ひとことで言えば期待外れ。というより、予告編の出来が良すぎた。しかも、印象的な場面やセリフはほとんど予告編で使われていたから、新鮮な感動は何もない。起こる出来事は、ほとんどが予測できることばかりである(ただし兄が死ぬとは思わなかった)。これは僕に物語の先を読む能力があるからではなく、ただ単に予告編で「その先の映像」を何度か見せられたせいだ。前にもどこかで書いたけど、クライマックスやラスト付近の映像を予告編で使ってはならない、という法律をマジで作ってほしいものである。予告編はダイジェスト版じゃないんだからさ。というか、もしかしたら世の予告編の制作者たちは「印象に残るシーンばかり集めて数分間にまとめること」が自分の仕事だと勘違いしてない?
物語はかなり陰湿。主人公の傍若無人ぶりにも辟易させられる。でも、それを笑いに転化できていれば良いのだが、残念ながら失敗している。サトエリ演じる主人公が感情移入不可能なキャラであるのはともかく、もうちょっと語り口に面白味がないと、観ている側はウンザリするだけじゃん。ただし、ムラ社会の閉塞感みたいなものは上手く描けていたし、サトエリは見事にハマリ役だったと思う。
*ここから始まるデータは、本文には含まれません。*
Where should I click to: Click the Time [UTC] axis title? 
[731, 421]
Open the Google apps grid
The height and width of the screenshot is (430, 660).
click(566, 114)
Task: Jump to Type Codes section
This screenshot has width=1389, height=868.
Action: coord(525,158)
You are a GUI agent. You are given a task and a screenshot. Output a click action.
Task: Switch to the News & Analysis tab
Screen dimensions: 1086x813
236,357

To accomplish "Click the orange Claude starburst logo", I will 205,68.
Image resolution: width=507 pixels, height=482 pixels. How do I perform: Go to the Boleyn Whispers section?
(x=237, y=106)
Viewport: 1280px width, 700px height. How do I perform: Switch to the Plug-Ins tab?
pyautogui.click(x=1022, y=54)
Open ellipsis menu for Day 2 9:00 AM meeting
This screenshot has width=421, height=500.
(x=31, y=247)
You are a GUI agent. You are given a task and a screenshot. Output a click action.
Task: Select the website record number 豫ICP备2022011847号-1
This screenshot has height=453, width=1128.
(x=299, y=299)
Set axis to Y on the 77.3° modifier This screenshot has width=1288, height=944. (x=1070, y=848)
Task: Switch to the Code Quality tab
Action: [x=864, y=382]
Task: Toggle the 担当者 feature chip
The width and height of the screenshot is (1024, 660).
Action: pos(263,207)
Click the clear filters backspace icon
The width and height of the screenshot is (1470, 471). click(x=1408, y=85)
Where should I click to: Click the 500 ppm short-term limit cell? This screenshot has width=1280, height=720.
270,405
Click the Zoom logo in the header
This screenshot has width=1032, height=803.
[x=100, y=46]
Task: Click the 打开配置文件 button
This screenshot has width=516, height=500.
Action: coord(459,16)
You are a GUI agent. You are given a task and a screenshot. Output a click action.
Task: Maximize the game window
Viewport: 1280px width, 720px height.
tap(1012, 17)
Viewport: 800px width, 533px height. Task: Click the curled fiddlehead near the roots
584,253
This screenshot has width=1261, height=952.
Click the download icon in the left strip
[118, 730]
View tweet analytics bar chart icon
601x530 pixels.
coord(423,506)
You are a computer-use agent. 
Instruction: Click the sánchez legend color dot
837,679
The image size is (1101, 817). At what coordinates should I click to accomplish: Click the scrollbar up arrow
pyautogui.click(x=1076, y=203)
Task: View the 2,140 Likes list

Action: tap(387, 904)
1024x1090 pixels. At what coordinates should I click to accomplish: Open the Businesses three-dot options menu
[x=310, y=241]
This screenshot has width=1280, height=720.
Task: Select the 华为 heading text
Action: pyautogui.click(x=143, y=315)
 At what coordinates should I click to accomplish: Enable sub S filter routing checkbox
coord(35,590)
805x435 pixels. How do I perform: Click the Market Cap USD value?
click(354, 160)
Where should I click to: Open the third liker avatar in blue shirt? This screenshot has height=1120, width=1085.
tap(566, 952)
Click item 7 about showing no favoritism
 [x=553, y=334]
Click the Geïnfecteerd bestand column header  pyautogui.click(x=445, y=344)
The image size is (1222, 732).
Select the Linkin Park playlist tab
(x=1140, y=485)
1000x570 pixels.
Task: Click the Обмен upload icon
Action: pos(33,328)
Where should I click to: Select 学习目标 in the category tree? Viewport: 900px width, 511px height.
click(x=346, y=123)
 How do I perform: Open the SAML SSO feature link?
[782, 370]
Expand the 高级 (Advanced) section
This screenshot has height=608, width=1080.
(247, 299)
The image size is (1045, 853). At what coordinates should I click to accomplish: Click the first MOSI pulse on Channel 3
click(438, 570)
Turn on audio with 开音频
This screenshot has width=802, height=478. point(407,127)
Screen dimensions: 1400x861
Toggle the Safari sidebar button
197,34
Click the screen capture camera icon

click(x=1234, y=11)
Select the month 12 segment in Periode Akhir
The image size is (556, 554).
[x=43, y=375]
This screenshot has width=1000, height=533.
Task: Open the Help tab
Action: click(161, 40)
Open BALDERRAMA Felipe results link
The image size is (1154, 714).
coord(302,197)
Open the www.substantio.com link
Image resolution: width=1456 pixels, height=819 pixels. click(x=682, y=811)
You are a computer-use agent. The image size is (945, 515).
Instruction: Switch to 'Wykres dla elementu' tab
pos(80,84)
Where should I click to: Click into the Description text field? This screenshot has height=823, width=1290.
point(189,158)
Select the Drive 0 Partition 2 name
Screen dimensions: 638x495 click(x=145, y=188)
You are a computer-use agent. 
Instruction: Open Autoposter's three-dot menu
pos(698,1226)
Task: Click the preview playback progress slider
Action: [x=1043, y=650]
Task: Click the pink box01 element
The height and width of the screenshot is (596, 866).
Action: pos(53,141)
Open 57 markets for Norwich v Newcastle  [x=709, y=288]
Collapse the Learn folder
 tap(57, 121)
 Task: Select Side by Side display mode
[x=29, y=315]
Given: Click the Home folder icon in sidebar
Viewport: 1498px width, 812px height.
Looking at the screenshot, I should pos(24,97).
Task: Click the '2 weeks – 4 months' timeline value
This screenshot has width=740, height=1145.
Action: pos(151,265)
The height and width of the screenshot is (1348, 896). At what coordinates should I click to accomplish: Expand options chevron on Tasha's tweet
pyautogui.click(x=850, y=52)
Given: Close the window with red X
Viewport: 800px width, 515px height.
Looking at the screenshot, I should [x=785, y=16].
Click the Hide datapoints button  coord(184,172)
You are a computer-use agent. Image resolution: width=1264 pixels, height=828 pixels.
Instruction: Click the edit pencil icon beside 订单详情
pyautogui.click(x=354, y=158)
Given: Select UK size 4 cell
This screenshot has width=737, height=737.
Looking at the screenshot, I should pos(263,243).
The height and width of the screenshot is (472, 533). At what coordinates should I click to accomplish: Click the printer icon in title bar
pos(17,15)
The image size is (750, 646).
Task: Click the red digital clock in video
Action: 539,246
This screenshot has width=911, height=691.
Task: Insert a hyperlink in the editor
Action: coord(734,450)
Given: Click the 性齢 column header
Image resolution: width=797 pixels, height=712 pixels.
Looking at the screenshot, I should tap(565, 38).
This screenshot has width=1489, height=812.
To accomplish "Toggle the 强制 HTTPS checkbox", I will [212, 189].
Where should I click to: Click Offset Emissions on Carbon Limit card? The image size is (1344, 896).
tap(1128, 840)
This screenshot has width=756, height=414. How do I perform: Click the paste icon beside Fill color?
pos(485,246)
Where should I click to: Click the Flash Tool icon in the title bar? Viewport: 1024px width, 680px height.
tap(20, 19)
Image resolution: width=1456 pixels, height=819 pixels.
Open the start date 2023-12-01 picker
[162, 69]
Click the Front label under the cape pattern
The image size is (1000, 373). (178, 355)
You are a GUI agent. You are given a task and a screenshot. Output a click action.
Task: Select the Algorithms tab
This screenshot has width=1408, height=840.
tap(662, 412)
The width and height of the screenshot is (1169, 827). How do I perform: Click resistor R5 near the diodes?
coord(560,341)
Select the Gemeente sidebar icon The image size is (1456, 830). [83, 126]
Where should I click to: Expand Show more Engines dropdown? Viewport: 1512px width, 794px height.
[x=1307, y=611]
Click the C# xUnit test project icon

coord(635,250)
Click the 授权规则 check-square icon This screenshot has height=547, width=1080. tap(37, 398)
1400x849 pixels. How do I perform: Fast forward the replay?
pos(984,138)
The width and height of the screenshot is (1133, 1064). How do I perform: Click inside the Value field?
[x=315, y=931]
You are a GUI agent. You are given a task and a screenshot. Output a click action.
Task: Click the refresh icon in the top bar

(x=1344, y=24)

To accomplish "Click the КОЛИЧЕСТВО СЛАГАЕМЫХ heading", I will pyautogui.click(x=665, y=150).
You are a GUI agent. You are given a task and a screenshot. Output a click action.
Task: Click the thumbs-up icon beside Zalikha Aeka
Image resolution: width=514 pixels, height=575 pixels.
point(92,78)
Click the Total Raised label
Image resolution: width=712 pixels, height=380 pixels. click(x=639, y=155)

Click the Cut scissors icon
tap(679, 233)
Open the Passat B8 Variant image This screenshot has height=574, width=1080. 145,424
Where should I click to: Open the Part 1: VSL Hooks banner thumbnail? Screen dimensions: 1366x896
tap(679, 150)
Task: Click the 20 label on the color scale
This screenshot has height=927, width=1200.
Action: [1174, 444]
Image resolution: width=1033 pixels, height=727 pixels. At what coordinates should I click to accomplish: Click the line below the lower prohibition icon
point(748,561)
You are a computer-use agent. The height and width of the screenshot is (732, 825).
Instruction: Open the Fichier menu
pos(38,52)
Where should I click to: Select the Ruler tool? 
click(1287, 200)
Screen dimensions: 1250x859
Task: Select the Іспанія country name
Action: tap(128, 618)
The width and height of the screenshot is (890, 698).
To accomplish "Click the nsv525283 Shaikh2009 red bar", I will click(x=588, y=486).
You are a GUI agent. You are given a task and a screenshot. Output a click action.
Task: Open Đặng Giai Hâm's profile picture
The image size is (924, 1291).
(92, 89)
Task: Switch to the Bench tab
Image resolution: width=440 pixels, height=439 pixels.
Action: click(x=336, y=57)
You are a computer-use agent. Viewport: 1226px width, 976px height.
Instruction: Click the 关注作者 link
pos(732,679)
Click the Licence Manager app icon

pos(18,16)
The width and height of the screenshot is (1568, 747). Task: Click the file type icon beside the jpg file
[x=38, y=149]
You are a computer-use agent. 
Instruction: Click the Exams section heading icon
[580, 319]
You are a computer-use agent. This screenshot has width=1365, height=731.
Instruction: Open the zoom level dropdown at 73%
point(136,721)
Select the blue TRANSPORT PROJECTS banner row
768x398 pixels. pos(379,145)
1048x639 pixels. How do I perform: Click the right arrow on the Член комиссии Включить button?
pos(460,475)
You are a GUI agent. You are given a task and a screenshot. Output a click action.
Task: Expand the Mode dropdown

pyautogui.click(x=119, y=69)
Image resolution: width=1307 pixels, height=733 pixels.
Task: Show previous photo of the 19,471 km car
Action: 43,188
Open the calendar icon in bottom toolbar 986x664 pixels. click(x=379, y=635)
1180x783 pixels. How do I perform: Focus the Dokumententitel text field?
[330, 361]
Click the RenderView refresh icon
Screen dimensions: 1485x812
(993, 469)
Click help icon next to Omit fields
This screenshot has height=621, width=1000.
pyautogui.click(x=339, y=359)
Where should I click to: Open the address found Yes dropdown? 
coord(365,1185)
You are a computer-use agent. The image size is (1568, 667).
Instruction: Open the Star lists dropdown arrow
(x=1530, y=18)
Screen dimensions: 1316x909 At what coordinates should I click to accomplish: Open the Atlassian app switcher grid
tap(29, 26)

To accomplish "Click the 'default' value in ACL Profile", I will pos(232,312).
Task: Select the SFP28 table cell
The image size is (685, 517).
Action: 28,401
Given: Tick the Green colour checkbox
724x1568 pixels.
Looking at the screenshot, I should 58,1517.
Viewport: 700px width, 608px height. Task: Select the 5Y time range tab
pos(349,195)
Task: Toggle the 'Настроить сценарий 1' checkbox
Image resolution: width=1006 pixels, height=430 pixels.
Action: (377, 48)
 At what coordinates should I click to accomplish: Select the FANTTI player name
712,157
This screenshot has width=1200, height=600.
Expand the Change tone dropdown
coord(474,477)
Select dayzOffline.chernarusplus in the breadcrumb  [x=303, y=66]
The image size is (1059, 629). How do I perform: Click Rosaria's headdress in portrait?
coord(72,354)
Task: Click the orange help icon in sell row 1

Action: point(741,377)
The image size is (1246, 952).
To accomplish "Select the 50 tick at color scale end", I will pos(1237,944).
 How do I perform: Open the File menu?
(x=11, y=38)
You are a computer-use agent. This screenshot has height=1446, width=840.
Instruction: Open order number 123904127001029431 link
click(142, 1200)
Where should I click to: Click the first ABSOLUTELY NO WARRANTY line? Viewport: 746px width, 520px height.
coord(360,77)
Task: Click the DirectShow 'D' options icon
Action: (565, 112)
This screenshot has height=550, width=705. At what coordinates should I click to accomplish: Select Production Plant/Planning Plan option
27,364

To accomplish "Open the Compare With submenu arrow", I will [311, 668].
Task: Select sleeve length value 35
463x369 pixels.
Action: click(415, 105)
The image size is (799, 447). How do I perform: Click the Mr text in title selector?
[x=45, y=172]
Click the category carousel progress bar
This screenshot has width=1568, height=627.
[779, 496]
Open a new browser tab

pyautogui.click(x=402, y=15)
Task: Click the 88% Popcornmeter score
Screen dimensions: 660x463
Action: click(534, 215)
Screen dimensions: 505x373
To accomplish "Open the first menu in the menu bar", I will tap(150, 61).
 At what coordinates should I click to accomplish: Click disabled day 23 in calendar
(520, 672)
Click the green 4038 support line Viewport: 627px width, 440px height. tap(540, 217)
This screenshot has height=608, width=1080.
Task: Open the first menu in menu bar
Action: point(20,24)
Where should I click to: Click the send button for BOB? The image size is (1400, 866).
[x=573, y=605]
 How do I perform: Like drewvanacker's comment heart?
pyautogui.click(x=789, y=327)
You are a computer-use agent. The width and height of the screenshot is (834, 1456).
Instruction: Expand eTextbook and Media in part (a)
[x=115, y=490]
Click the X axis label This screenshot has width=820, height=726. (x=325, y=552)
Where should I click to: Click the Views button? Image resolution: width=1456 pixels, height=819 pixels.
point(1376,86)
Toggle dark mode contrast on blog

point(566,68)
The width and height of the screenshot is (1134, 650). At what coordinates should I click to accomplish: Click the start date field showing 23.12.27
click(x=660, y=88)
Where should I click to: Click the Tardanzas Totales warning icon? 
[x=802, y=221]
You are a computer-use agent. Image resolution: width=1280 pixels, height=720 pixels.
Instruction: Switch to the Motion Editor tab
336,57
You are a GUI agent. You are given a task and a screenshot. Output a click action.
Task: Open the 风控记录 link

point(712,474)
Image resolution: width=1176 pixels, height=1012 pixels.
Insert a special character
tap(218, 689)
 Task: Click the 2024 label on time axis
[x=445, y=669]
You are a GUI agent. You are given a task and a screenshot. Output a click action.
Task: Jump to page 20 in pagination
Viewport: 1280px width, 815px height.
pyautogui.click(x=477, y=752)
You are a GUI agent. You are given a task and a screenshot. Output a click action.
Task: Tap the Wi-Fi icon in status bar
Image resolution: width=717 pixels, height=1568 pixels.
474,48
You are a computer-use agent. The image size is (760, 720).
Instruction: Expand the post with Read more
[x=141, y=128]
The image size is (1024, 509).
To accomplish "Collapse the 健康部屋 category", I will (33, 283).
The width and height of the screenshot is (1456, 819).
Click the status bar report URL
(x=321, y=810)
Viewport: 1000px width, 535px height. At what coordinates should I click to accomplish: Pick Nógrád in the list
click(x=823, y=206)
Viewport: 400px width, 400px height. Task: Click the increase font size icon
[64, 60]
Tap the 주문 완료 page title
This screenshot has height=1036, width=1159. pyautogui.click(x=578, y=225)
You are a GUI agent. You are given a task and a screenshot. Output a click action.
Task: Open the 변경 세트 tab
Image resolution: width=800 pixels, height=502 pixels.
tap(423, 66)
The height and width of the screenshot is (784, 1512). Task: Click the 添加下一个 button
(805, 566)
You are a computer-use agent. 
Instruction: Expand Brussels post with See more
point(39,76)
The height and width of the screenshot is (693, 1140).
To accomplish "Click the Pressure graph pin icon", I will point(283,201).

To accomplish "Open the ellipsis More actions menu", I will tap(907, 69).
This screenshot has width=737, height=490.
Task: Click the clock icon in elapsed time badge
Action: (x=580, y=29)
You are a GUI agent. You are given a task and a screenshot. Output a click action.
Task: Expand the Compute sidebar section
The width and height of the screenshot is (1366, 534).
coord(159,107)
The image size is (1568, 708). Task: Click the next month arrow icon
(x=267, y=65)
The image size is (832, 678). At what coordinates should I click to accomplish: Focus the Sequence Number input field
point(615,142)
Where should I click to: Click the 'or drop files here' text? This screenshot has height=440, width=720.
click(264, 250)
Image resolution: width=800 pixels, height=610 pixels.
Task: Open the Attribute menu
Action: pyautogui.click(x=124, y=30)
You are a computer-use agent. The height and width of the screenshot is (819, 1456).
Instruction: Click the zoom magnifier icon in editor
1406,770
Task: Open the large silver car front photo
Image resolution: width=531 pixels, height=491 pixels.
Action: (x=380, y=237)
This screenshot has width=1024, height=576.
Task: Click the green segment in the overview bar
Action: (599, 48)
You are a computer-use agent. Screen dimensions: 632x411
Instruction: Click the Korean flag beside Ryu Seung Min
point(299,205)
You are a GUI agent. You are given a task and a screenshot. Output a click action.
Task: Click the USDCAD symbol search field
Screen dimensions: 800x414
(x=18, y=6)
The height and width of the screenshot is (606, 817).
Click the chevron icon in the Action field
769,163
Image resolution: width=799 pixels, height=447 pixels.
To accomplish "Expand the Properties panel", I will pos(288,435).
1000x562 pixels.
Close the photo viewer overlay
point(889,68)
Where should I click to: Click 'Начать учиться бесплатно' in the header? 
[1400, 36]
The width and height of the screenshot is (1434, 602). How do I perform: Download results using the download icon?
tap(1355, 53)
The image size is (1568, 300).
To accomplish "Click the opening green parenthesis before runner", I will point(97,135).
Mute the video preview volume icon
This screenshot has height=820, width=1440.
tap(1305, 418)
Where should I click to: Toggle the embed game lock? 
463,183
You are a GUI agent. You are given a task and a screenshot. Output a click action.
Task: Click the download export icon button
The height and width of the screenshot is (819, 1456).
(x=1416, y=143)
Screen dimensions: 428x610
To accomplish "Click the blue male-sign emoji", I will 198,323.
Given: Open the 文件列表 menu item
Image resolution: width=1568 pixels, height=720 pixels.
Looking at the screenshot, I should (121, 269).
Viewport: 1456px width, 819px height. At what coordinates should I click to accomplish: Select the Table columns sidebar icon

で、原作の小説(正確には原作は戯曲で、それを作者本人が小説化したもの)はどんな感じなのか知りたかったので、映画を観た一週間後に文庫本を買って読み始めた。そしたら、これがもう映画そのまんま。映画で永作博美が演じた義姉が海外旅行に行かされること以外は、ほとんど同じ展開である。そっか、ものすごく原作に忠実な映画化だったんだ。
そう思いつつ読み進み、妹が姉に訣別の意志を告げて東京へ旅立つ場面に辿り着いた。残り数ページ。しかし、ここで物語は思わぬ展開を見せる。というか、ここから結末までは映画と大違い。映画では「なんだかんだ言っても、やっぱり姉と妹の絆は断ち切れない」という感じで、それなりに観る者を安堵させる結末だった。しかし小説は、姉がただひたすらに世間への恨み辛みを撒き散らす場面で終わるのだ。往年の筒井康隆作品にも通じるブラックさと情け容赦なさが充満した物語である。濃すぎ。
これをそのまま映像化したら、それはそれは重くて暗くて陰湿で、これっぽっちも救いのない作品となっただろう。でも、その方が筋が通っているように思えたのではないか、という気もする。